Lü Shuxiang (, 1904–1998) was a Chinese linguist, lexicographer and educator, and founder of Modern Chinese linguistic studies.

Overview
Lü Shuxiang was born in Danyang, Jiangsu Province. He studied Foreign Languages and Literature in the National Central University and graduated in 1926. He then taught in Danyang Middle School and Suzhou High School. In 1936, he went to England for postgraduate studies in the Anthropology Department of Oxford University and then in the Library Science Department of the University of London. He returned to China in 1938 during the war, and held various professorships in Yunnan University, Huaxi Union College and Jinling College, and later, the National Central University.
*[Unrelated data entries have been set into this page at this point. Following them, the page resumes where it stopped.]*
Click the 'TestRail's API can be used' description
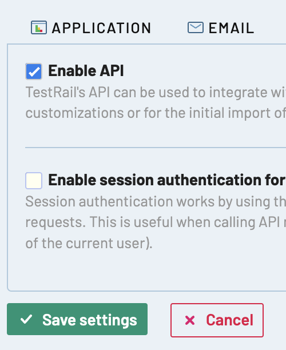The image size is (286, 350). [x=156, y=93]
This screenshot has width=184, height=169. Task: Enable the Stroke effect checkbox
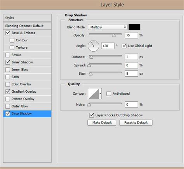pyautogui.click(x=8, y=55)
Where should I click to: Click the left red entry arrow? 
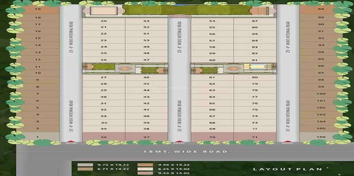tap(71, 141)
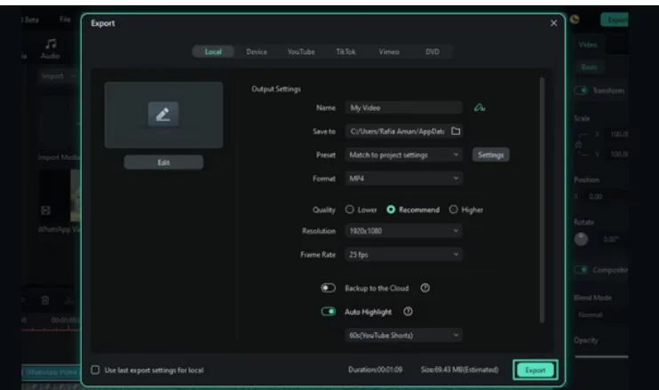Click the Settings button next to Preset
This screenshot has height=390, width=659.
pos(490,155)
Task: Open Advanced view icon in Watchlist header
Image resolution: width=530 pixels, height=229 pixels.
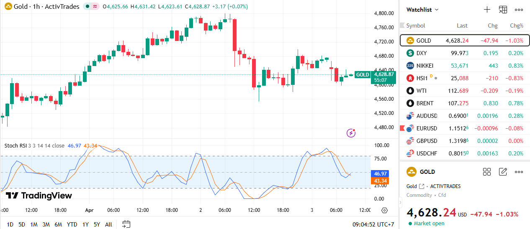Action: point(503,10)
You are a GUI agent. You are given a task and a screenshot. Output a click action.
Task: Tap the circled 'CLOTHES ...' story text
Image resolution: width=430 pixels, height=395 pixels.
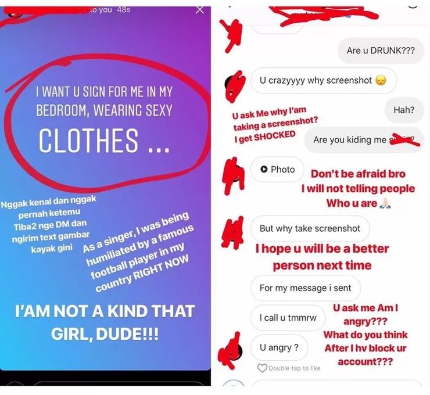104,141
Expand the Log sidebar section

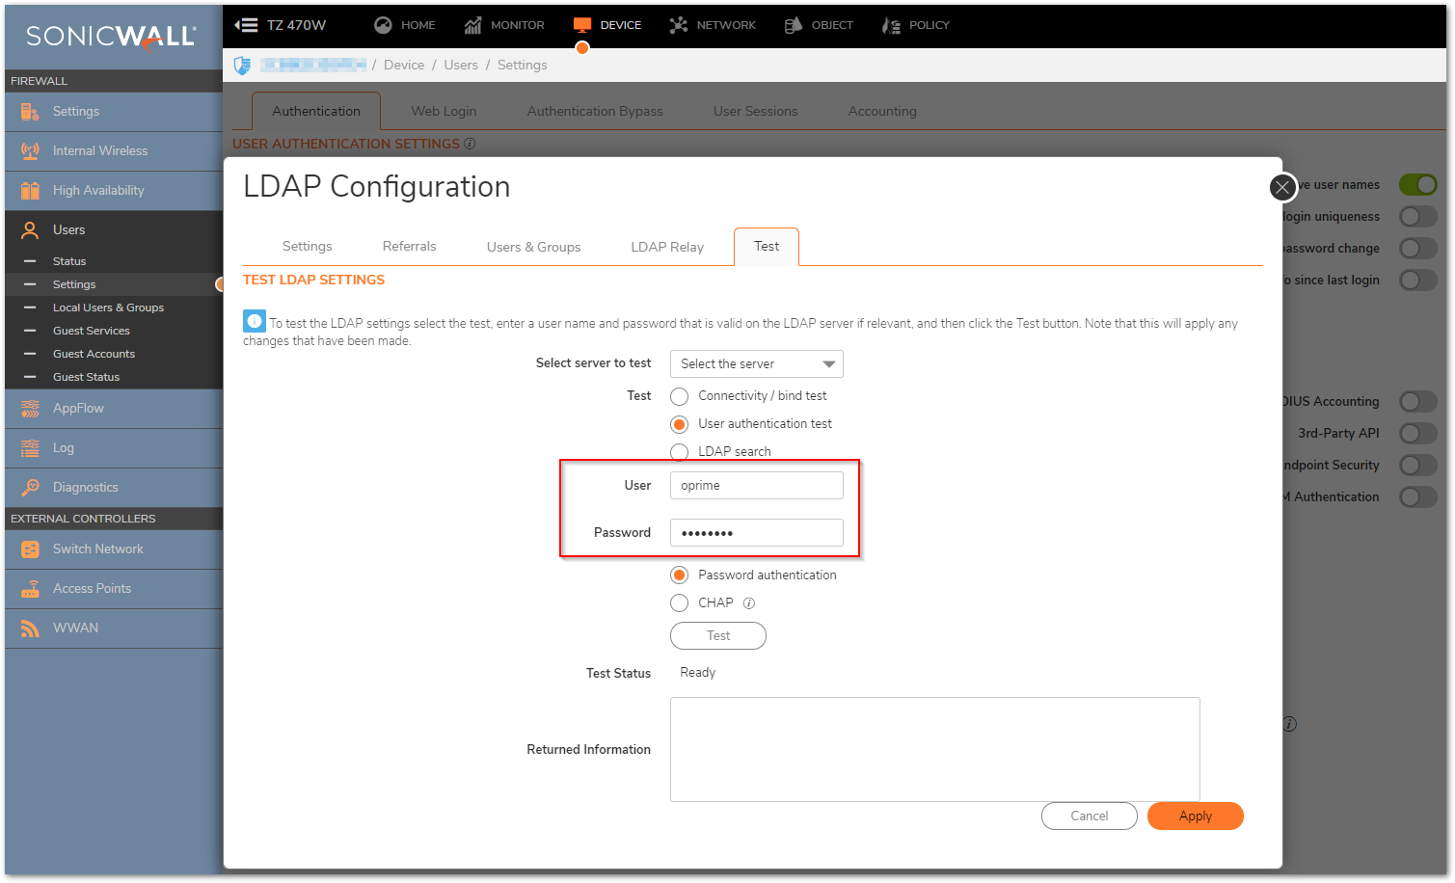point(64,447)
After the establishment of the People's Republic of China, Lü was a professor in the Chinese Department of Tsinghua University from 1950 to 1952. Starting from 1952, he worked in the Institute of Languages in the Chinese Academy of Sciences. He was a committee member and vice director of the important China Language Reform Commission. From 1978 to 1985, he was the chief editor of the journal Chinese philology. From 1980 to 1985, he was the president of the Association of Chinese Linguistics. He was editor-in-chief of the authoritative Xiandai Hanyu Cidian, and served on the editorial board for the Encyclopedia of China. In 1987, he was awarded honorary Doctor of Literature by the Chinese University of Hong Kong. He was an associate fellow in the Russian Academy of Sciences in 1997.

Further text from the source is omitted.